Stemming from Bcachefs having discovered broken case-folding support for its implementation and now submitted to be fixed this week for Linux 6.15, Linus has written a lengthy post on the Linux kernel mailing list to outline his views on such case folding functionality.
This current Bcachefs case-folding issue also isn’t the first time Linux file-systems have seen problems with case-folding. In the past there have been past issues such as case folding behavior with emojis and other special Unicode characters.
Linus Torvalds wrote on the LKML his feelings around file-system case folding for case-insensitive files/folders:
“The only lesson to be learned is that filesystem people never learn.
Case-insensitive names are horribly wrong, and you shouldn’t have done them at all. The problem wasn’t the lack of testing, the problem was implementing it in the first place.
The problem is then compounded by “trying to do it right”, and in the process doing it horrible wrong indeed, because “right” doesn’t exist, but trying to will make random bytes have very magical meaning.
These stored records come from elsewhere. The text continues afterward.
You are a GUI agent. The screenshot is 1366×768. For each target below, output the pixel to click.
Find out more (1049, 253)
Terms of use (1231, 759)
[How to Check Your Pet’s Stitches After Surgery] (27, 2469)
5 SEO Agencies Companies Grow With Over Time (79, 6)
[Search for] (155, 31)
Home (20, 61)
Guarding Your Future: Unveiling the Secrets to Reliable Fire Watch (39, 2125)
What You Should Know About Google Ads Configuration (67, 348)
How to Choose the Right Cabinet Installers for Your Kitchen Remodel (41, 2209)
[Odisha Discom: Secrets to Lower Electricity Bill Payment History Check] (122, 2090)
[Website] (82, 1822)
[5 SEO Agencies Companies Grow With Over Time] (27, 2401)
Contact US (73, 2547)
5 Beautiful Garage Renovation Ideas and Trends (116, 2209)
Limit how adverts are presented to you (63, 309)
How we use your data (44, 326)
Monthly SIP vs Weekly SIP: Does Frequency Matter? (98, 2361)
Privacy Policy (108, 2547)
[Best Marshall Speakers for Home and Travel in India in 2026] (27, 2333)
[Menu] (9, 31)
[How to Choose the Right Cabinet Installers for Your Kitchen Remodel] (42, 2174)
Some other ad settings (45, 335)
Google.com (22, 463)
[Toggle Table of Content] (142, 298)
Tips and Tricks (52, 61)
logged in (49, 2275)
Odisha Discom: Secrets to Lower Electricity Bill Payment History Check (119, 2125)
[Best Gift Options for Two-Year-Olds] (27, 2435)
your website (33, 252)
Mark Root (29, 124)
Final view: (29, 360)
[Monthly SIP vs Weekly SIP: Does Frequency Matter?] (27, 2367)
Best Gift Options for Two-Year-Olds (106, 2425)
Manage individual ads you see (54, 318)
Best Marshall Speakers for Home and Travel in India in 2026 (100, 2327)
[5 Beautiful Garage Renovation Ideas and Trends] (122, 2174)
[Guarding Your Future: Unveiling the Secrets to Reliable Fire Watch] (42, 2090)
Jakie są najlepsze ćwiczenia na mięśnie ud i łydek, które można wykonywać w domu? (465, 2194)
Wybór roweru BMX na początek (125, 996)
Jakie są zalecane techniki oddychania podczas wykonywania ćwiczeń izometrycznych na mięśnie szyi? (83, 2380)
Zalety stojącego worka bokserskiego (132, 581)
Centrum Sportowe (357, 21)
And btw, the tests are all completely broken anyway. Last I saw, they didn’t actually test for all the really interesting cases – the ones that cause security issues in user land.
Security issues like “user space checked that the filename didn’t match some security-sensitive pattern”. And then the shit-for-brains filesystem ends up matching that pattern *anyway*, because the people who do case insensitivity *INVARIABLY* do things like ignore non-printing characters, so now “case insensitive” also means “insensitive to other things too”.
For examples of this, see commits
5c26d2f1d3f5 (“unicode: Don’t special case ignorable code points”)
and
231825b2e1ff (“Revert “unicode: Don’t special case ignorable code points””)
and cry.
Hint: ❤ and ❤️ are two unicode characters that differ only in ignorable code points. And guess what? The cray-cray incompetent people who want those two to compare the same will then also have other random – and perhaps security-sensitive – files compare the same, just because they have ignorable code points in them.
So now every single user mode program that checks that they don’t touch special paths is basically open to being fooled into doing things they explicitly checked they shouldn’t be doing. And no, that isn’t something unusual or odd. *Lots* of programs do exactly that.
Dammit. Case sensitivity is a BUG. The fact that filesystem people *still* think it’s a feature, I cannot understand. It’s like they revere the old FAT filesystem _so_ much that they have to recreate it – badly.”
Classic Linus sharing his technical feelings directly to the point.